* _DATA EXTRACT_:
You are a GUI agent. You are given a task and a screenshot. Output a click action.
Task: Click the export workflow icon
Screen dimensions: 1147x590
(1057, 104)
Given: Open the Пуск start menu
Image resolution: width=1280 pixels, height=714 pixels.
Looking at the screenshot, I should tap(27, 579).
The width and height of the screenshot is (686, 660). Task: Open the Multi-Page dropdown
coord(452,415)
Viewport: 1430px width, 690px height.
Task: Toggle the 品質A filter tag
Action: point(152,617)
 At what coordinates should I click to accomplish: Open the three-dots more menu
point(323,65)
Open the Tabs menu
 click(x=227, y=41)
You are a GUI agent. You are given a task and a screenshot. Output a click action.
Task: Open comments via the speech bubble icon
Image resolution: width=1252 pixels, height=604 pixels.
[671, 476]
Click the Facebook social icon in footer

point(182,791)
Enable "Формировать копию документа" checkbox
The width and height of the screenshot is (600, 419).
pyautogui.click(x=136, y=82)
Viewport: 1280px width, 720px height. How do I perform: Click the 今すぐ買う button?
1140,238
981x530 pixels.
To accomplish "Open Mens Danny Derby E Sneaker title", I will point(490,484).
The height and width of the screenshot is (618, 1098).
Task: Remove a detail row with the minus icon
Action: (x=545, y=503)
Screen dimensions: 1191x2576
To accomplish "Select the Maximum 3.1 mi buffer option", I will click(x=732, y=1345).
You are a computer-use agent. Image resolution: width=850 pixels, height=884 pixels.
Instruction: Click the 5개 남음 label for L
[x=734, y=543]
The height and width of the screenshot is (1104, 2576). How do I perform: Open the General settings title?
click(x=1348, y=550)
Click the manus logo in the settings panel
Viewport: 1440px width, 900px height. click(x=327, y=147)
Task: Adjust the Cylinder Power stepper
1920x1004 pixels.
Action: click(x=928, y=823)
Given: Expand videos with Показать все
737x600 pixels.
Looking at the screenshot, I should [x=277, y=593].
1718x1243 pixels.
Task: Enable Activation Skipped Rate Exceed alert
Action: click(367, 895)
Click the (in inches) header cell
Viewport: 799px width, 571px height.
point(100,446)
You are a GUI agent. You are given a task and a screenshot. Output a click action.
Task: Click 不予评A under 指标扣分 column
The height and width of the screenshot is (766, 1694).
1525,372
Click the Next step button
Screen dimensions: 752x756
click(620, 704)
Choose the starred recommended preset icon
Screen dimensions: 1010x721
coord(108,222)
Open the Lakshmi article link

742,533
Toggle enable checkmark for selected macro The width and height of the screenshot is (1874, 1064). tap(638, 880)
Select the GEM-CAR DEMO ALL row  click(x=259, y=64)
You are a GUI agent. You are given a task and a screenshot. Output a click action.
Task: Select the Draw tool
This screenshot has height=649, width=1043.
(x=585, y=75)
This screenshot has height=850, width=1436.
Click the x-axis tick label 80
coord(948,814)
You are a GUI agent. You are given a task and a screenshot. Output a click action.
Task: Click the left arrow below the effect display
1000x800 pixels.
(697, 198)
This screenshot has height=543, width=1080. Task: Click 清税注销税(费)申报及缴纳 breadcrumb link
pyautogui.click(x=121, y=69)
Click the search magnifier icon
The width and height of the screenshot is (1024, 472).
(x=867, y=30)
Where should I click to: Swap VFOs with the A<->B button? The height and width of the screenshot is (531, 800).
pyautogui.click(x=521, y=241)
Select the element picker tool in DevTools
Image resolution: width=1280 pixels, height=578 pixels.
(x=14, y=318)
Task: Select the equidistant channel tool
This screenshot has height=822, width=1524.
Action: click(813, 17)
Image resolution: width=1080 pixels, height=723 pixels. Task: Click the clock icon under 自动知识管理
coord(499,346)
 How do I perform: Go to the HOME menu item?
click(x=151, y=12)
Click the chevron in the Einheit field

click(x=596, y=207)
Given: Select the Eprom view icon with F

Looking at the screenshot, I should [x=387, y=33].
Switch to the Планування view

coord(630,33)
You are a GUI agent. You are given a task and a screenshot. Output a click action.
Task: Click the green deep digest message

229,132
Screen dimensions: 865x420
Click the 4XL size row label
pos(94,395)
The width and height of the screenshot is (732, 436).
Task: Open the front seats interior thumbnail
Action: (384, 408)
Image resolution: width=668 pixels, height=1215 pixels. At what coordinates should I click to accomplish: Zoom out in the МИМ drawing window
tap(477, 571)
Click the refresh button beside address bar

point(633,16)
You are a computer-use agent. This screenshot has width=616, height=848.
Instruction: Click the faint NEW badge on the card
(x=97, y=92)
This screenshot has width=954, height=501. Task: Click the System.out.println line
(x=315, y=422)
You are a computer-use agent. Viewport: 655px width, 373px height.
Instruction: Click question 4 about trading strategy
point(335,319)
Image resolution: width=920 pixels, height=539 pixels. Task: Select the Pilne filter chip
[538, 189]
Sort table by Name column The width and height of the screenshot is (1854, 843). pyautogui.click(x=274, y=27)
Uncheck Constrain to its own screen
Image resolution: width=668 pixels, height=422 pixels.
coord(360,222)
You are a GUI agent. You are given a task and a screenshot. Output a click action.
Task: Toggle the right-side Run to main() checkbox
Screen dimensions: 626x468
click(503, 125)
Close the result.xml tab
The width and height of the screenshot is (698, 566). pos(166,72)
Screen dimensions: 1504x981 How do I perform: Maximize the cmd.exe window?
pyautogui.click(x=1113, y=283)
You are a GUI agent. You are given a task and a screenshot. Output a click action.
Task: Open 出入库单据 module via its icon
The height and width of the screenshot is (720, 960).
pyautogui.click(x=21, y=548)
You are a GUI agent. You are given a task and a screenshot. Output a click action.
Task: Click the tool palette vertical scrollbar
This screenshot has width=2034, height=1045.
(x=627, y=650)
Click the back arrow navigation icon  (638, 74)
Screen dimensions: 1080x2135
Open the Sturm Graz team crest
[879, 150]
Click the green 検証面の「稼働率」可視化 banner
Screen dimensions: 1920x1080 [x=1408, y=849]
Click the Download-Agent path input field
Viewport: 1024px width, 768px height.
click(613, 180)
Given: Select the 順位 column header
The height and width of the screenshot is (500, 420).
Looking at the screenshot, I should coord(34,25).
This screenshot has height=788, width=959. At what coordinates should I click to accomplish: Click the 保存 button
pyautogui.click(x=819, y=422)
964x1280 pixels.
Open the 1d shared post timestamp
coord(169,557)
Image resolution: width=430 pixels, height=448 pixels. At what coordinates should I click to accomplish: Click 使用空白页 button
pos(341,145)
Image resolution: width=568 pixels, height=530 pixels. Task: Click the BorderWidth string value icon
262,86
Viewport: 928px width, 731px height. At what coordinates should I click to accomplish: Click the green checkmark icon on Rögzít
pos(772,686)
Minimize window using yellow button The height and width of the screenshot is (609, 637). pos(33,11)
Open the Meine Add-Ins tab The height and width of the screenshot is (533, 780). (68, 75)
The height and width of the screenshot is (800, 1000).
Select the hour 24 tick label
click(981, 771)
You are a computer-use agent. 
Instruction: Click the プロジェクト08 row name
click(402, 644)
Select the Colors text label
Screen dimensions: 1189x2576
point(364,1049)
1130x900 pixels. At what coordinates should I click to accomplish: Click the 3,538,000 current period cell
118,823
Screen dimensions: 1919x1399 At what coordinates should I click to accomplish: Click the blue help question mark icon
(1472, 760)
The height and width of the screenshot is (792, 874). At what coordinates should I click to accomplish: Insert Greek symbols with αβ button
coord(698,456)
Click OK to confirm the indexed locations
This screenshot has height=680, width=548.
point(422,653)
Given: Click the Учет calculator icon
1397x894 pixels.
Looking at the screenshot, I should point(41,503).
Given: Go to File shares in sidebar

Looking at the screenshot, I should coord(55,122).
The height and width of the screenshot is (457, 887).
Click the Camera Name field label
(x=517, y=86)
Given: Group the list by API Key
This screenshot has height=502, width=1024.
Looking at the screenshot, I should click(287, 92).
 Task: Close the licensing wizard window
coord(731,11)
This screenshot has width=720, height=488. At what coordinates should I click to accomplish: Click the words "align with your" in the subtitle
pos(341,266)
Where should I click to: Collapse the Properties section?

* _PROBLEM REQUIREMENTS_:
Look through the data above and return each line where the string "arrow" occurs.

* _SOLUTION_:
Task: Click the left arrow below the effect display
Click the back arrow navigation icon  (638, 74)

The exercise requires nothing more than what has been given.